The GB2760HSU may struggle a bit if you happen to be using it by a sunlit window, though, as its peak brightness only reached a maximum of around 300cd/m2, and more often than not tended to settle around the 260cd/m2 mark – which is a far cry from Iiyama’s claimed figure of 400cd/m2. That’s still more than enough for everyday use under normal lighting conditions, to be fair, but it’s always useful to have that extra bit of leeway to account for particularly sunny afternoons or bright, overhead lighting, for example.
Still, when you add in its height-adjustable stand (a lot of cheap 27in 1080p monitors tend to only come with fixed ones), a two-port USB2 hub (which again is another rarity, even if it would have been nice if they were the faster USB3 standard instead), its 144Hz refresh rate and dual FreeSync and G-Sync compatibility, the Iiyama GB2760HSU adds up to a pretty decent package.
Indeed, the only other monitor you might want to consider instead of the GB2760HSU is the BenQ EW277HDR, which has a higher quality 27in, 1920×1080 panel than the Iiyama (plus the ability to do a bit of HDR) and costs even less, as you can currently pick it up for just £157 in the UK right now and $194 in the US. It doesn’t come with a height-adjustable stand or any of the Iiyama’s extra refresh rate features, all told, but if all you’re after is a cheap, great-looking 27in monitor, then the BenQ is pretty tough to beat at that price.

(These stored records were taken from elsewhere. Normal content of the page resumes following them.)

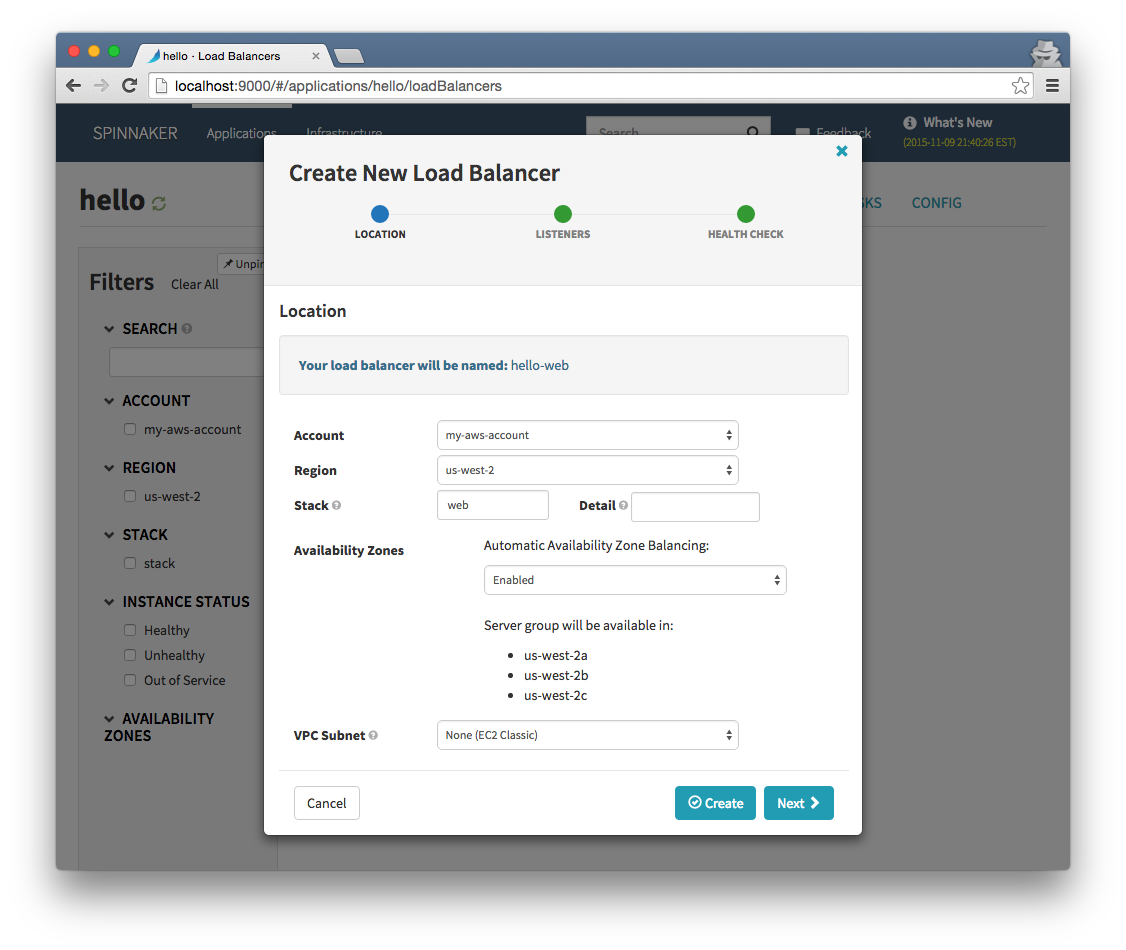Switch to the CONFIG tab
Screen dimensions: 1126x950
(936, 203)
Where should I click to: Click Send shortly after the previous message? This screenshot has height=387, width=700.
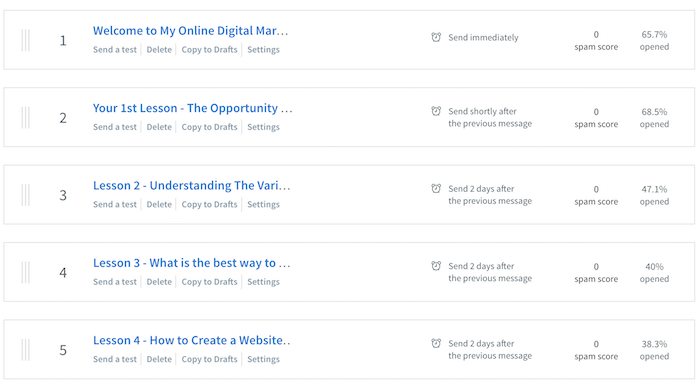coord(490,117)
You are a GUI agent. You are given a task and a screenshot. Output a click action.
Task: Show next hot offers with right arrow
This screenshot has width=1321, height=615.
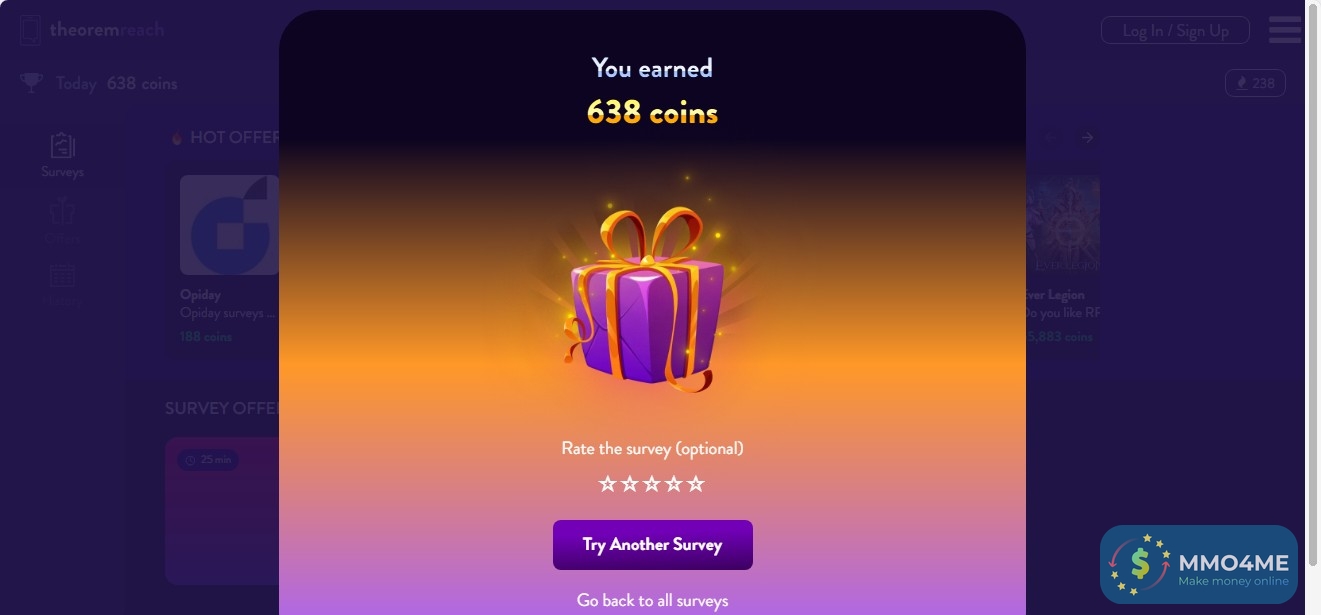pyautogui.click(x=1087, y=138)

However, if you do want the stand and high refresh rate and don’t mind the fact it only has a 1920×1080 resolution, the Iiyama G-Master GB2760HSU is a great place to start for those looking to keep costs down to under £300. If the resolution’s going to bother you, though, then you’d be better off dropping down a size and spending just a fraction more on the excellent (and our best gaming monitor G-Sync champ) £375 / $350 Acer Predator XB241H instead.